**WORK TO COMPLETE:** Go over the listing below line by line, and return each one holding the string "will".

**AVAILABLE DATA:**

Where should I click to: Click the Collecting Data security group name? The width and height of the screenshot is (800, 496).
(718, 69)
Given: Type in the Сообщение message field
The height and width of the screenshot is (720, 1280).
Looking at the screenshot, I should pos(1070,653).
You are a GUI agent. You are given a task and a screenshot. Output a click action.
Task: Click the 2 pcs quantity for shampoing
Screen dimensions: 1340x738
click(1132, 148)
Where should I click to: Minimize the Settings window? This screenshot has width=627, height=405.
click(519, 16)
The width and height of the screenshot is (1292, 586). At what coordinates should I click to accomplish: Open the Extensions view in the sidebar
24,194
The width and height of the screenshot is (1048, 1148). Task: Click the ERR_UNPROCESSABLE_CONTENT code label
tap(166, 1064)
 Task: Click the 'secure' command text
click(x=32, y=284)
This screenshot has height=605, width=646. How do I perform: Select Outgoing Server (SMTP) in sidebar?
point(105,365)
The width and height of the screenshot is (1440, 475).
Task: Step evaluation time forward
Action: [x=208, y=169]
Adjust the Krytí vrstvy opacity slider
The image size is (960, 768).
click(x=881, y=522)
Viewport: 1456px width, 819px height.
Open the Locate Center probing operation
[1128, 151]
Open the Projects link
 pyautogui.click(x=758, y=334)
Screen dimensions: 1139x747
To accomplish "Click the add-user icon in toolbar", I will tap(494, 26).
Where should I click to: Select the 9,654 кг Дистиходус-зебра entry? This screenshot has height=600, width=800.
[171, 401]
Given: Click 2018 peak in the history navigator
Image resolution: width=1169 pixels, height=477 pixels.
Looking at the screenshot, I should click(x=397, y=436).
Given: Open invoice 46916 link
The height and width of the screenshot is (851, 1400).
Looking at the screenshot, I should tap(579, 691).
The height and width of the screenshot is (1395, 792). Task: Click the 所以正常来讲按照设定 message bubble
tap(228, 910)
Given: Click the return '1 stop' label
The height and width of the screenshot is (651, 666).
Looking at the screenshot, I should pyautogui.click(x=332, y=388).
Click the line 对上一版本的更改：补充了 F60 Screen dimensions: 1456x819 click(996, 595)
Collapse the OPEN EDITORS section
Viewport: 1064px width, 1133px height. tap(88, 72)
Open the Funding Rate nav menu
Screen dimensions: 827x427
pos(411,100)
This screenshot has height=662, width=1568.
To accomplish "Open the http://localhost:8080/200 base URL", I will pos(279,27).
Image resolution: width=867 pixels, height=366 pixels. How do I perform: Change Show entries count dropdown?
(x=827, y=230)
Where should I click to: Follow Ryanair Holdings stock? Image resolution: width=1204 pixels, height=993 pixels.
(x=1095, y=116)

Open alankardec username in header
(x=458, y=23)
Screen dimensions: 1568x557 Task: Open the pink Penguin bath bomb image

**RESPONSE BELOW:**
To accomplish "Click the add-user icon in toolbar", I will tap(494, 26).
To accomplish "Open the http://localhost:8080/200 base URL", I will pos(279,27).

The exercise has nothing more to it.